According to a special article in the December issue of Anesthesia & Analgesia, the official journal of the International Anesthesia Research Society (IARS), the United States is facing ongoing shortages of several critical anesthesia medications, which could have a potentially serious impact on patient care and safety.

Dr Gildasio S. De Oliveira, Jr, of Northwestern University, Evanston, Ill writes, “Anesthesiologists should be actively involved in the steps necessary to provide a fast resolution [to drug shortages] and that can minimize adverse effects to patient care.”

Shortages of Perioperative Drugs – Causes and Safety Impact

Dr. Oliveira and his team decided to review key factors for national shortages of important drugs used before, during and after surgery (perioperative period). Over the past 10 years, medication shortages have become more and more frequent, and last year the American Society of Health-System Pharmacists (ASHP) reported 140 medications to be in short supply. An even bigger concern is that this shortage also applies to alternative medications in several categories.

Product recalls and shortages of raw materials are just a couple of factors that contribute to medication shortages. Even when manufacturing and supply remain unaffected, a sudden rise in demand can lead to bottlenecks. Sterile injectable medications are particularly affected, as the manufacture of these drugs is very complex, consisting of several production steps. Another factor is current inventory management practices, for example by cutting fine production schedules by leaving orders to the last minute, or having too short inventories.

The impact of drug shortages on patient care can be ‘devastating’, especially when alternative drugs are also unavailable, with patients likely to encounter delays in treatment, have their procedures canceled, or being administered with alternative, less effective drugs or drugs with more side effects. The researchers established that “Drug shortages can therefore increase risks to patients, and can also have a negative impact on institutions.”

Anesthesiologists face a particular problem regarding the shortage of Propofol, a drug that is commonly used for anesthesia, but also as a sedative. Also in short supply is Naloxone, which is essential for managing an overdose of morphine-like drugs, with other reported shortages consisting of medications for paralyzing patients during surgery, and drugs that are used to reverse muscle paralysis.

Call for Anesthesiologists to Play an Active Role

Dr De Oliveira and his team press anesthesiologists to actively tackle the shortage problem, declaring that, “proactive measures must be taken to identify, resolve, and possibly prevent a medication shortage before patient care and safety are jeopardized.” Anesthesiologists must adhere to SHP guidelines when dealing with medication shortages and take on a pro-active role to develop and implement the response at local hospitals.

The FDA also takes note on information provided by health care professionals in terms of potential drug shortages and depending on the cause, it may intervene to alleviate shortages by helping to obtain raw materials or permitting to import alternative medications.

Dr De Oliveira and his team write:

“As anesthesiologists, we have an obligation to report shortages, especially the ones that cause deviations from the best practices of patient care.”

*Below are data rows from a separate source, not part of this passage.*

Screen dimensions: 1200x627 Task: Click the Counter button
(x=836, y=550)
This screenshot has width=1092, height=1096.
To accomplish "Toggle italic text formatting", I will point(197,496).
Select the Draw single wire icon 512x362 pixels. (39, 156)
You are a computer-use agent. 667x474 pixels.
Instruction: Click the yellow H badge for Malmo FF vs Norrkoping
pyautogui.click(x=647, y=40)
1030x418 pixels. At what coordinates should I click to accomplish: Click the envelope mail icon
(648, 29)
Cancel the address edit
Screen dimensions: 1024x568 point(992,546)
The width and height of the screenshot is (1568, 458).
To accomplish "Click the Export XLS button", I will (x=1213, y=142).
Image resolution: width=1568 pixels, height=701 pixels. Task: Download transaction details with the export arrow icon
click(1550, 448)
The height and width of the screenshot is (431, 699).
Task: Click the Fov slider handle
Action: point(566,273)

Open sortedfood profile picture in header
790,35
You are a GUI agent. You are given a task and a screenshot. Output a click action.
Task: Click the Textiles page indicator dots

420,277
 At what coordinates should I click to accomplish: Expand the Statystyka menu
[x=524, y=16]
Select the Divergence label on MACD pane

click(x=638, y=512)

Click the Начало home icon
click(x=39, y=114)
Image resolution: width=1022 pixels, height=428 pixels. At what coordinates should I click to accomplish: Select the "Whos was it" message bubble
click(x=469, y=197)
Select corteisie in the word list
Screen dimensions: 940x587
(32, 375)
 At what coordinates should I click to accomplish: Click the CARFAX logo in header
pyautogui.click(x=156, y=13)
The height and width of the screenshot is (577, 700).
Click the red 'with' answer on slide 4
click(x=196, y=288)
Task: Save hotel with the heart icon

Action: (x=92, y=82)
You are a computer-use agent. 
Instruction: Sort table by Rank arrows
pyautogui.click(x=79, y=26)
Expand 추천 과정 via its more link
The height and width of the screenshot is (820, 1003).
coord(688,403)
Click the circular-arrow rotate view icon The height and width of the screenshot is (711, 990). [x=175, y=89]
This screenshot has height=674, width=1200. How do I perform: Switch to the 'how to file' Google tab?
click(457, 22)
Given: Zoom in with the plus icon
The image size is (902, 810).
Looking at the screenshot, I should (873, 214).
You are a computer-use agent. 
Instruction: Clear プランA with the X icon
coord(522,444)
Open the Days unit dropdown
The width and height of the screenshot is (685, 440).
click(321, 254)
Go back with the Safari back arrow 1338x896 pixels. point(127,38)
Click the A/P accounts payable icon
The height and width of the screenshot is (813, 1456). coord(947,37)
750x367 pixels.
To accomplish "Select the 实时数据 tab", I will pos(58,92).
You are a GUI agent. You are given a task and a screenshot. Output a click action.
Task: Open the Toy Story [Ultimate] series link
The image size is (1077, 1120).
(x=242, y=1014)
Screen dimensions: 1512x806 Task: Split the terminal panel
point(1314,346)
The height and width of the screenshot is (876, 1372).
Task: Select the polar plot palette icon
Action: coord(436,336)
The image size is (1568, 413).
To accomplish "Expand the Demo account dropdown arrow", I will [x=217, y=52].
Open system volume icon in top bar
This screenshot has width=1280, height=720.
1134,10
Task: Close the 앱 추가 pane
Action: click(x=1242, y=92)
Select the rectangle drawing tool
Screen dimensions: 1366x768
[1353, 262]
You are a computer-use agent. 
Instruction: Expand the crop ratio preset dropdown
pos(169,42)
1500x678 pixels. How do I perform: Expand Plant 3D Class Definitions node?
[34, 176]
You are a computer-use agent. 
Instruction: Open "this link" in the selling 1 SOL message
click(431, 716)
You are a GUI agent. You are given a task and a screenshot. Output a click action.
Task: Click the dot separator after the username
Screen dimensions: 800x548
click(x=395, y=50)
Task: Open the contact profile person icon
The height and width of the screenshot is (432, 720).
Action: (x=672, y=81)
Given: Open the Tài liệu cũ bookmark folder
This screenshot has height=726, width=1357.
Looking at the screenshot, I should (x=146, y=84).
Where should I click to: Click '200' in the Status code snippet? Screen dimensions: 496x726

According to Oliveira and his team preventative measures should be taken now to avoid shortages of anesthesia drugs from becoming a public health issue. These could consist of implementing policies and legislation to increase drug production, increasing inventories, and regulatory changes in terms of drug manufacturing.

Drs Richard P. Dutton and Jerry A. Cohen warn anesthesiologists to use caution in using substitutes during shortages or non-availability of the desired drug. In an accompanying editorial, they state:

“We must not continue to expose patients to these risks, when we know that proper action on the part of industry, our policy makers, and ourselves, can reduce it.”